The model predicts 0 for a hot dog image and 1 for not hot dog iamge.**

In [56]:
predictions = model.predict_classes(test_data, batch_size=32, verbose=1)
len(predictions)



1696

**Saving the model architecture into JSON file**

In [57]:
model_json = model.to_json()
with open("custom_model.json", "w") as json_file:
    json_file.write(model_json)

**Calculating the confusion matrix and calculating the metrics from it**

In [58]:
from sklearn.metrics import confusion_matrix
conf_mat = confusion_matrix(test_labels, predictions)
print(conf_mat)

[[879  23]
 [ 72 722]]


In [59]:
#metrics for not hod dog images
precision_nhd = conf_mat[1][1]/(conf_mat[1][1]+conf_mat[1][0])
recall_nhd = conf_mat[0][0]/(conf_mat[0][0]+conf_mat[1][0])
f1_score_nhd = 2*(precision_nhd*recall_nhd)/(precision_nhd+recall_nhd)
print('for not hotdog images')
print('precision: {}\nrecall: {}\nf1_score: {}'.format(precision_nhd, recall_nhd, f1_score_nhd))

for not hotdog images
precision: 0.9093198992443325
recall: 0.9242902208201893
f1_score: 0.9167439482054793


In [60]:
#metrics for hot dog images
precision_hd = conf_mat[0][0]/(conf_mat[0][0]+conf_mat[0][1])
recall_hd = conf_mat[1][1]/(conf_mat[1][1]+conf_mat[0][1])
f1_score_hd = 2*(precision_nhd*recall_nhd)/(precision_nhd+recall_nhd)
print('for hot dog images:')
print('precision: {}\nrecall: {}\nf1_score: {}'.format(precision_hd, recall_hd, f1_score_hd))

for hot dog images:
precision: 0.9745011086474501
recall: 0.9691275167785235
f1_score: 0.9167439482054793


In [61]:
test_accuracy = (conf_mat[0][0]+conf_mat[1][1])/(conf_mat[0][0]+conf_mat[0][1]+conf_mat[1][0]+conf_mat[1][1])
print('overall test accuracy: {}'.format(test_accuracy))

overall test accuracy: 0.9439858490566038


**Function to run inference.
All the images for inference must be placed in inference/images_infer directory**

In [2]:
def inference(path_to_directory):
    datagen = ImageDataGenerator(rescale=1. / 255)
    test_it = datagen.flow_from_directory(path_to_directory, batch_size=32, 
                                            target_size=(300, 300),class_mode='binary', shuffle=False)
    pre_tr_model_test = InceptionV3(weights='imagenet', include_top=False, input_shape=(300, 300, 3))
    test_im_features = pre_tr_model_test.predict_generator(test_it, verbose=1)
    with open('custom_model.json', 'r') as json_file:
        loaded_model = model_from_json(json_file.read())
    loaded_model.load_weights('custom_model_checkpoint.hdf5')
    predictions = loaded_model.predict_classes(test_im_features, batch_size=32, verbose=1)
    return predictions

In [3]:
#call the inference function and pass the path as argument
inference_predictions = inference('inference/')
inference_labels = []
for i in inference_predictions:
    if i[0] == 0:
        inference_labels.append('hotdog')
    else:
        inference_labels.append('not hotdog')
images_list = os.listdir('inference/images_infer')
for i in range(len(images_list)):
    print('name: {}, prediction: {}\n'.format(images_list[i], inference_labels[i]))

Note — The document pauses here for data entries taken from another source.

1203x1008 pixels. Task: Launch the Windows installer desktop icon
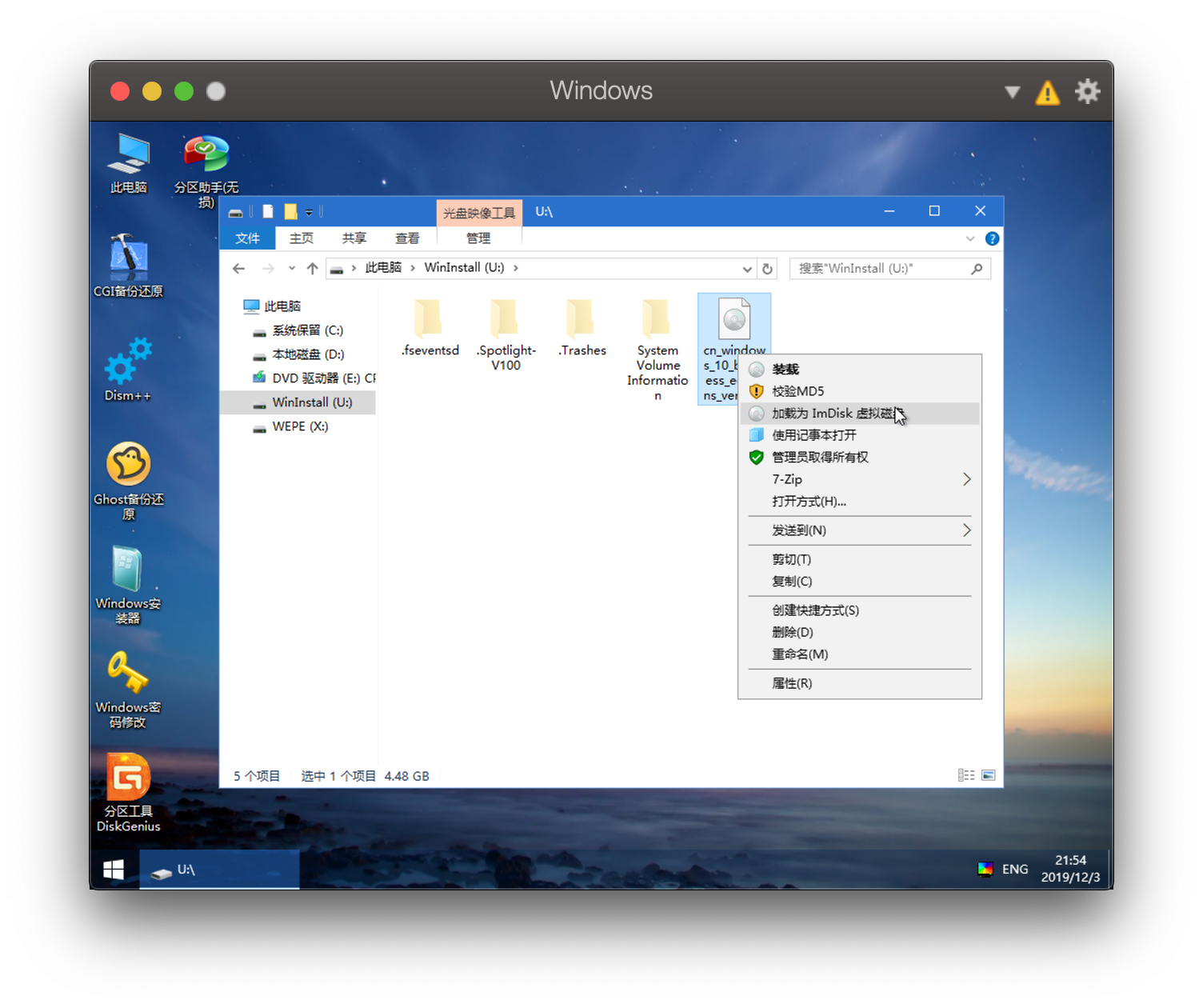[128, 570]
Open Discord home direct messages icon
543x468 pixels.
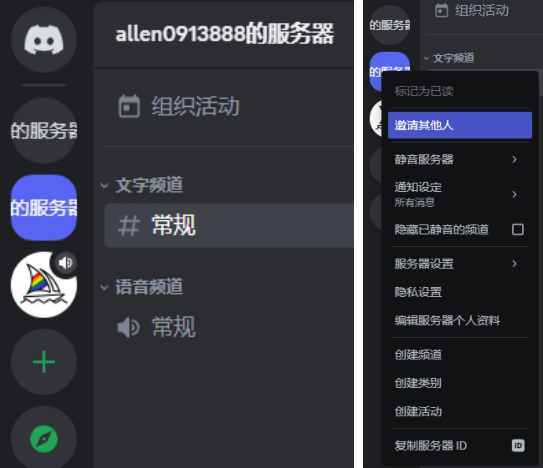pos(44,40)
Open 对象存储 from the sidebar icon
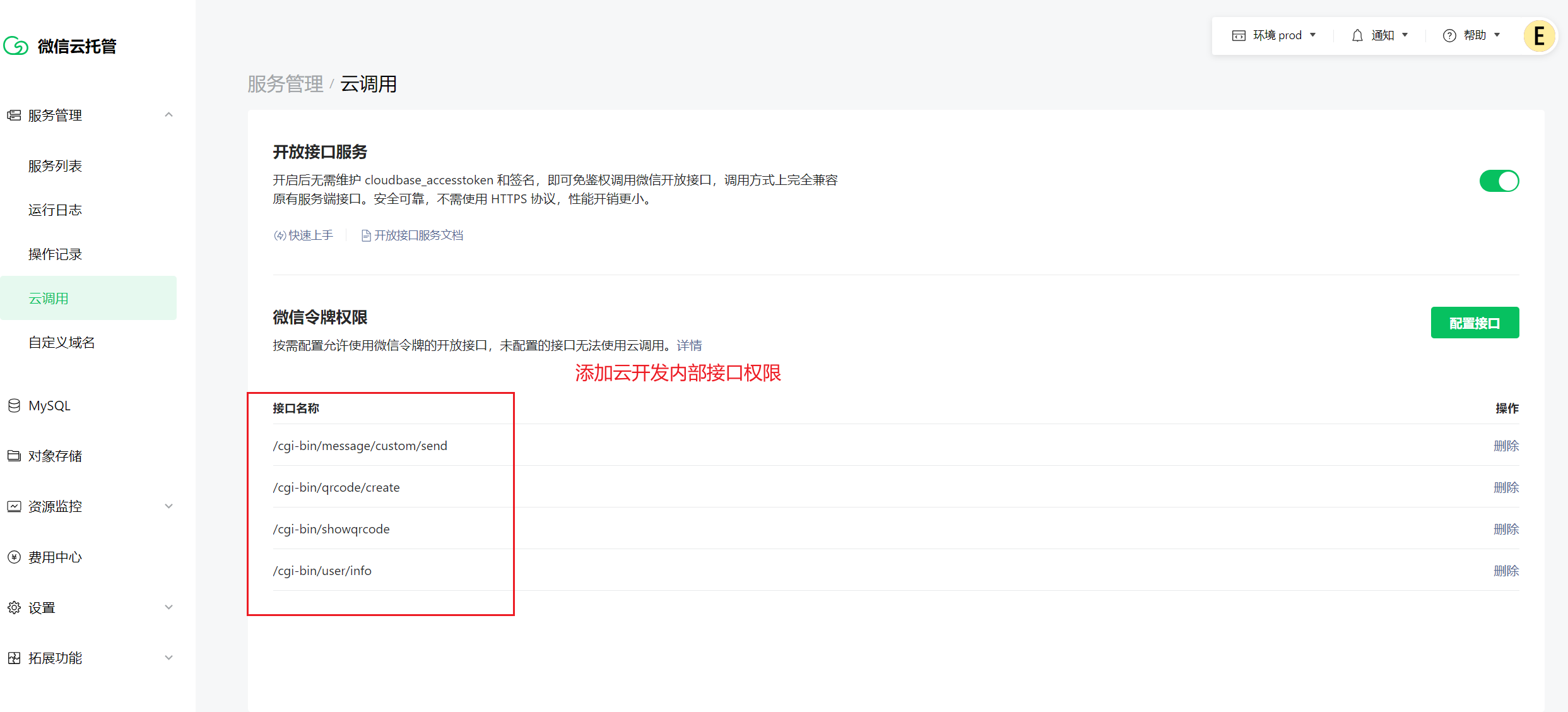 14,455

Found 4 images belonging to 1 classes.
Instructions for updating:
Colocations handled automatically by placer.
name: best-hot-dog-fp.jpg, prediction: hotdog

name: dog.jpeg, prediction: not hotdog

name: images.jpeg, prediction: hotdog

name: plane.jpeg, prediction: not hotdog



Failures:
Initially, I tried a custom CNN model without InceptionV3 transfer learning and it resulted in poor accuracy of 73%.

Scope:
Can also implement localization(i.e. where in the image is the hot dog) and also would try training with batch size=1 to see how the training time vs accuracy trade off is(batch_size=1 trains faster as it doesn't perform gradient descent and update weights for every batch.)